Background technology
The chemical entitled 11-{4-of Quetiapine (Quetiapine) [2-(2-(hydroxy ethoxy) ethyl-1-piperazine] } dibenzo [b,
F] [Isosorbide-5-Nitrae] sulfur azepine1/2 fumarate, molecular formula C21H25N302S˙1/2C4H4O4.Quetiapine is a kind of novel
Psychosis, all has interaction to the various neurotransmitters receptor such as dopamine, 5-hydroxy tryptamine.Clinical research shows quinoline
Sulfur is flat not only effective to the schizophrenia positive symptom, also has certain effect to negative symptoms.Can also alleviate and spirit point
Split the relevant affective symptom of disease such as depressed, anxiety and cognitive defect symptom.Common adverse reactions is dizzy, drowsiness, upright
Property hypotension, cardiopalmus, xerostomia, inappetence and constipation.Also body weight can be caused to increase, suffer from abdominal pain, silent ALP
Increase and increase with blood T-CHOL and triglyceride.Although compared with classical psychosis, the medicine caused by Quetiapine
Although untoward reaction is less, toleration is preferable, but once generation can cause nervous system, liver and gall, digestive system
And the major injury of cardiovascular system.Research shows, the drug effect of Quetiapine and drug side effect have obvious individual variation,
Reason is that its metabolism is affected by inherited genetic factors and environmental factors, but inherited genetic factors is topmost reason.Therefore develop
The more molecular marked compound the most relevant to Quetiapine metabolism thus patient is realized individualized treatment and is necessary.

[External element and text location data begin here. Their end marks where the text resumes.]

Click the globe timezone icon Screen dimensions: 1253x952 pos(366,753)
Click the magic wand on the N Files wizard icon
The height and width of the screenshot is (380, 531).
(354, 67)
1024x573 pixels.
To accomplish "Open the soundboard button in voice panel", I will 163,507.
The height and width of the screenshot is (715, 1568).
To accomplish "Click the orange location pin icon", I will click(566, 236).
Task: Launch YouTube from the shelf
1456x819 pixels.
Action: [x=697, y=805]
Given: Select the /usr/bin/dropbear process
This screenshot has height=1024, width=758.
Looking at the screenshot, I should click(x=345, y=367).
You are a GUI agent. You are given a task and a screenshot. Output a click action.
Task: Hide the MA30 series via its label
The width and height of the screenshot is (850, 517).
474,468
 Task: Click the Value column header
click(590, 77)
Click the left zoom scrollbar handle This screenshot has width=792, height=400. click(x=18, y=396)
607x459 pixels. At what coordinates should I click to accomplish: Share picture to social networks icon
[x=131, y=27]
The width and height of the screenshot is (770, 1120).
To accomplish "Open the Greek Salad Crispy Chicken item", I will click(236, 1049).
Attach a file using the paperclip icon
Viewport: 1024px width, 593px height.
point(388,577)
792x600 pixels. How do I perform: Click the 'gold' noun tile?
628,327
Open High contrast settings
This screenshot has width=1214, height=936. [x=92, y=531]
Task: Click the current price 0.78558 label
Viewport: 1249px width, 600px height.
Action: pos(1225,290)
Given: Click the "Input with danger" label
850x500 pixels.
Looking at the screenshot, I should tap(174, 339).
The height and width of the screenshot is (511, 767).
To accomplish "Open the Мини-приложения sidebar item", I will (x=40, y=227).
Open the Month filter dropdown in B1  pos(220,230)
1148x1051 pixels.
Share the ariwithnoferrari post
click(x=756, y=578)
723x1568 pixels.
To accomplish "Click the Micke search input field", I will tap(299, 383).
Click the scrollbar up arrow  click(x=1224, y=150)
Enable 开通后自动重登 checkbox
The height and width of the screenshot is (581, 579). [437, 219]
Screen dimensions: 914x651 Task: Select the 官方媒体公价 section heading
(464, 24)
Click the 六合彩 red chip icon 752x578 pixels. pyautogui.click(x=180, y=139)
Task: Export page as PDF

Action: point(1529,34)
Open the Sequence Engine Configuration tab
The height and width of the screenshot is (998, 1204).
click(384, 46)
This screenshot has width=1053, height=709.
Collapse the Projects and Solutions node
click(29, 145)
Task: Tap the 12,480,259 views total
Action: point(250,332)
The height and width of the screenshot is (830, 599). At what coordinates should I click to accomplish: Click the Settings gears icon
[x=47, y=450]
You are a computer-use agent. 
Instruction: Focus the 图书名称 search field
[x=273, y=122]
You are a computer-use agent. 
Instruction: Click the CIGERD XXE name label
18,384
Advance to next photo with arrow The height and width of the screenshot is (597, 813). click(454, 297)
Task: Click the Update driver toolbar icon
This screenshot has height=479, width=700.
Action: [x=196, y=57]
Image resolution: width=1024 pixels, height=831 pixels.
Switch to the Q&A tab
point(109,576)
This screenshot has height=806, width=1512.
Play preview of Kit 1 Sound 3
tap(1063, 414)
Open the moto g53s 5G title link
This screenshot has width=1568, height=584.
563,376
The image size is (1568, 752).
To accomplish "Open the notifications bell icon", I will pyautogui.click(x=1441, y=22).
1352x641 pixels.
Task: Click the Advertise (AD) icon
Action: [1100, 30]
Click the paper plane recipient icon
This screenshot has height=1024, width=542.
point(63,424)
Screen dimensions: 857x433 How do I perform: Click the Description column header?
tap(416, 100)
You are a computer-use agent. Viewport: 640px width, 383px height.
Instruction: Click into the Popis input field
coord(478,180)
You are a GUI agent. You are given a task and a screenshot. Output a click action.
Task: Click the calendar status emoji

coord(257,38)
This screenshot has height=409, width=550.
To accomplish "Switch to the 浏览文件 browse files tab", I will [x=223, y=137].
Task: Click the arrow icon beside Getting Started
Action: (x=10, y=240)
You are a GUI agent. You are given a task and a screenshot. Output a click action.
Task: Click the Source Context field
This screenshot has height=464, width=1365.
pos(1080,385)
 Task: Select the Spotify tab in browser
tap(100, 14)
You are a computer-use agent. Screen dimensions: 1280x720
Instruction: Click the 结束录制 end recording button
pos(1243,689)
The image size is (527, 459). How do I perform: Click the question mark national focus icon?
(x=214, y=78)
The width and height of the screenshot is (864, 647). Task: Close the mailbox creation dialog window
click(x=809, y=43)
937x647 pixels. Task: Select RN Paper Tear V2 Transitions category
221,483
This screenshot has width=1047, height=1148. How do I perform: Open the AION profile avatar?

COMT (Catechol-O-methyltransferase) gene is positioned on No. 22 chromosome q11.21 of the mankind, not
Same cell is translated into the albumen of different length.In the neurocyte of brain, COMT gene expression is that film combines
Catechol O-methyltransferase albumen;Catechol O-methyltransferase albumen in brain is mainly distributed on prefrontal lobe skin
Matter district, it may ensure that neurotransmitter such as dopamine etc. are in a stable level.In the organs such as liver, kidney and blood
Being expressed as the catechol O-methyltransferase albumen of solubility, it can be catalyzed methyl and transfer to from S-adenosylmethionine
On catecholamine, this type of material includes neurotransmitter dopamine, epinephrine, norepinephrine etc..COMT gene
Play an important role in terms of the catechol medicine of hypertension, asthma, Parkinson disease is treated in metabolism.Due to Quetiapine
All there is interaction with the various neurotransmitters receptor such as dopamine, 5-hydroxy tryptamine, therefore find Quetiapine metabolism and COMT
The relation of gene pleiomorphism is prior art urgent need to solve the problem.
Retrieval to existing document, the COMT gene SNP rs5993883 finding no the present invention is Quetiapine molecule mark
The relevant report of note thing.
Summary of the invention
For defect of the prior art, it is an object of the invention to provide a kind of detection quinoline sulfur based on rs5993883
The test kit of flat medication effect and using method thereof.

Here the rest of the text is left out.